If the compiler defines the macro constant __STDC_NO_VLA__ to integer constant 1, then VLA objects with automatic storage duration are not supported.
The support for VM types and VLAs with allocated storage durations is mandated.
If expression in an array declarator is omitted, it declares an array of unknown size. Except in function parameter lists (where such arrays are transformed to pointers) and when an initializer is available, such type is an incomplete type (note that VLA of unspecified size, declared with * as the size, is a complete type) (since C99) :
Within a definition, an array of unknown size may appear as the last member (as long as there is at least one other named member), in which case it is a special case known as . See for details: s { int n; double d[]; }; // s.d is a flexible array member struct s *s1 = (sizeof (struct s) + (sizeof (double) * 8)); // as if d was double d[8]
| (since C99) |
If an array type is declared with a , , or (since C99) qualifier (which is possible through the use of ), the array type is not qualified, but its element type is: | (until C23) |
An array type and its element type are always considered to be identically qualified, except that an array type is never considered to be -qualified. | (since C23) |
is not allowed to be applied to an array type, although an array of atomic type is allowed. int A[2]; // _Atomic A a0 = {0}; // Error // _Atomic(A) a1 = {0}; // Error _Atomic int a2[2] = {0}; // OK _Atomic(int) a3[2] = {0}; // OK | (since C11) |
Objects of array type are not modifiable lvalues , and although their address may be taken, they cannot appear on the left hand side of an assignment operator. However, structs with array members are modifiable lvalues and can be assigned:
Any lvalue expression of array type, when used in any context other than
(since C11) |
undergoes an implicit conversion to the pointer to its first element. The result is not an lvalue.
If the array was declared register , the behavior of the program that attempts such conversion is undefined.
When an array type is used in a function parameter list, it is transformed to the corresponding pointer type: int f ( int a [ 2 ] ) and int f ( int * a ) declare the same function.

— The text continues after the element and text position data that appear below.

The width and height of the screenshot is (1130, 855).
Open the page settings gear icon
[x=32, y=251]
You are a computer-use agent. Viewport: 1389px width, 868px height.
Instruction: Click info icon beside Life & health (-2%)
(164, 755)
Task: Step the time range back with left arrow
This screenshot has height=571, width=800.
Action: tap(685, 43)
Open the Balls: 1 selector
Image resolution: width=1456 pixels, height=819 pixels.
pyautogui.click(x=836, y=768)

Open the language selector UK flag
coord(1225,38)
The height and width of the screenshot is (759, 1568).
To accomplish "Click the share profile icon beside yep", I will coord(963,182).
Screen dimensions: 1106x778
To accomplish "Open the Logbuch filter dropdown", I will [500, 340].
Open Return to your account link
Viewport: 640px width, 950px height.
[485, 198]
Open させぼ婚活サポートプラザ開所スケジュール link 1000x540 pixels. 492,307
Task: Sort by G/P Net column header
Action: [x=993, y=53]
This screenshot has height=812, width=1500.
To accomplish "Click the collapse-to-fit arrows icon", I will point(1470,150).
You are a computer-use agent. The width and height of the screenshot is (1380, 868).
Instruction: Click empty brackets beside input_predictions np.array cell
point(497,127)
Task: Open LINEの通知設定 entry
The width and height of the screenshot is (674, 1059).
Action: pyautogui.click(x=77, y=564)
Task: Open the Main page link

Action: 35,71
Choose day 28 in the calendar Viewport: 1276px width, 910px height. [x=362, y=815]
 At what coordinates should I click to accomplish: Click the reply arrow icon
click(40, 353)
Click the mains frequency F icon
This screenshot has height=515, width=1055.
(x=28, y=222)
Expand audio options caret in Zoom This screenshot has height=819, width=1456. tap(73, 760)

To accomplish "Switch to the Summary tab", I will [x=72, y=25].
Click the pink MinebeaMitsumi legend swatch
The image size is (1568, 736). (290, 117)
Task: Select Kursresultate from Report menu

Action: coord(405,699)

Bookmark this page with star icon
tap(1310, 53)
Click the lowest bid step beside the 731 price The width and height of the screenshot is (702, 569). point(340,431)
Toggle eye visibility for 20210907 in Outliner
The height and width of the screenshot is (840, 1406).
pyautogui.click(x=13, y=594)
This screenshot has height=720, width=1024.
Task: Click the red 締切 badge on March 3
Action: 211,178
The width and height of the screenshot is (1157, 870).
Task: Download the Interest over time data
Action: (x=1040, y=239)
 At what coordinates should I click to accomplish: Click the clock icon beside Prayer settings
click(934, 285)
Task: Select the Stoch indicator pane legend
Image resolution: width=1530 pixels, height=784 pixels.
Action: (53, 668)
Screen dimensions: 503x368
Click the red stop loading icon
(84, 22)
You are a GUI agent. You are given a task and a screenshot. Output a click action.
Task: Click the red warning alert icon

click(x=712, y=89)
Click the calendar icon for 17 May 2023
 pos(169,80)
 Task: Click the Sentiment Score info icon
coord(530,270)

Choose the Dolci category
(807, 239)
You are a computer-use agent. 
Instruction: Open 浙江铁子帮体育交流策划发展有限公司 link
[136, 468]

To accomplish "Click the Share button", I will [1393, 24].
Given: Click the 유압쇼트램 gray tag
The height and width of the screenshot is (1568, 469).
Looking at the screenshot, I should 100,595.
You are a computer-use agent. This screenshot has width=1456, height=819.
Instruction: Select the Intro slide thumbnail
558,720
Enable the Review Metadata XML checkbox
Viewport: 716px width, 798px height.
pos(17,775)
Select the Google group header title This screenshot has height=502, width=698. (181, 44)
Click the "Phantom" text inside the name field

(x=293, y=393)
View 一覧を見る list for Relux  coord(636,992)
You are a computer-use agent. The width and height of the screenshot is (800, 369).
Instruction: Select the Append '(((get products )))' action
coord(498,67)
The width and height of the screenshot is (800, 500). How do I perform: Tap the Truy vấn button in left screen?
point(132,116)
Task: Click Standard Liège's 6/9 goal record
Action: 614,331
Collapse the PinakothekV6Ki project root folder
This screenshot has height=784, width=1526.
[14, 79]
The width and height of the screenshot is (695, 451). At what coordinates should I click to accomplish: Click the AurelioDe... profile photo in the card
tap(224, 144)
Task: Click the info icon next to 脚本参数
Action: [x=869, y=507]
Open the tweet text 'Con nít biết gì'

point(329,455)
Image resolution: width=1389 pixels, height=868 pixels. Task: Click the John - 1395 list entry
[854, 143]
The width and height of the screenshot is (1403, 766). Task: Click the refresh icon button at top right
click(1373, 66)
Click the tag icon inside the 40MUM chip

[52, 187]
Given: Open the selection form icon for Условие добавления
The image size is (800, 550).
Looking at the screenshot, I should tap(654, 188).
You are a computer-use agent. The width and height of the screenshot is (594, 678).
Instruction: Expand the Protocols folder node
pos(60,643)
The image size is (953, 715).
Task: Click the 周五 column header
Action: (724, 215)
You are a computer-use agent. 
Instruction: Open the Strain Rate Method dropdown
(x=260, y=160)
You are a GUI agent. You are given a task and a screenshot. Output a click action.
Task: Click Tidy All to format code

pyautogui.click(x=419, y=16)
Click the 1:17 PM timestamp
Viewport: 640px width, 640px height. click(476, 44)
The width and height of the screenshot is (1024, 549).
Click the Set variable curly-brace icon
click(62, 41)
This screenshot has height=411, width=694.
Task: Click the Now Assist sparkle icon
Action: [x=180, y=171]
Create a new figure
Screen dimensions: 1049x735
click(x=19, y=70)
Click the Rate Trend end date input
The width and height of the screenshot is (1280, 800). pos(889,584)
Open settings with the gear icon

Since the function's actual parameter type is pointer type, a function call with an array argument performs array-to-pointer conversion; the size of the argument array is not available to the called function and must be passed explicitly:
When the element type of an array is another array, it is said that the array is multidimensional:
Note that when array-to-pointer conversion is applied, a multidimensional array is converted to a pointer to its first element, e.g., pointer to the first row:
Multidimensional arrays may be variably modified in every dimension if VLAs are supported(since C11): n = 10; int a[n][2*n]; | (since C99) |
Zero-length array declarations are not allowed, even though some compilers offer them as extensions (typically as a pre-C99 implementation of flexible array members ).
If the size expression of a VLA has side effects, they are guaranteed to be produced except when it is a part of a sizeof expression whose result doesn't depend on it:
for Array declaration |
Hello I am a beginner in C and I was working with structures when i have this problem:
With this one I have this error ( error: assignment to expression with array type ). error: assignment to expression with array type )。--> So I decided to do it using pointers and it actually working this is the code I used:
So the question is what is the difference between both of them since strings are pointers. thank you..
First part, you try to copy two array of character (string is not a pointer, it is array of character that is terminated by null character \0 ). \0 终止的字符数组)。-->
If you want to copy value of an array to another, you can use memcpy , but for string, you can also use strcpy . memcpy ,但对于字符串,你也可以使用 strcpy 。-->
Second part, you make the pointer point to string literal. The pointer points to first character of the string ( r in this case). r )。-->
You can see How to copy a string using a pointer 如何使用指针复制字符串 -->
And Assigning strings to pointer in C Language 字符串分配给 C 语言中的指针 -->
Strings are not pointers, they are sequences of characters terminated with a null byte. These sequences are stored in arrays, which are not pointers either, but objects that live in memory and to which a pointer can point. A pointer is a variable that contains the address of an object in memory.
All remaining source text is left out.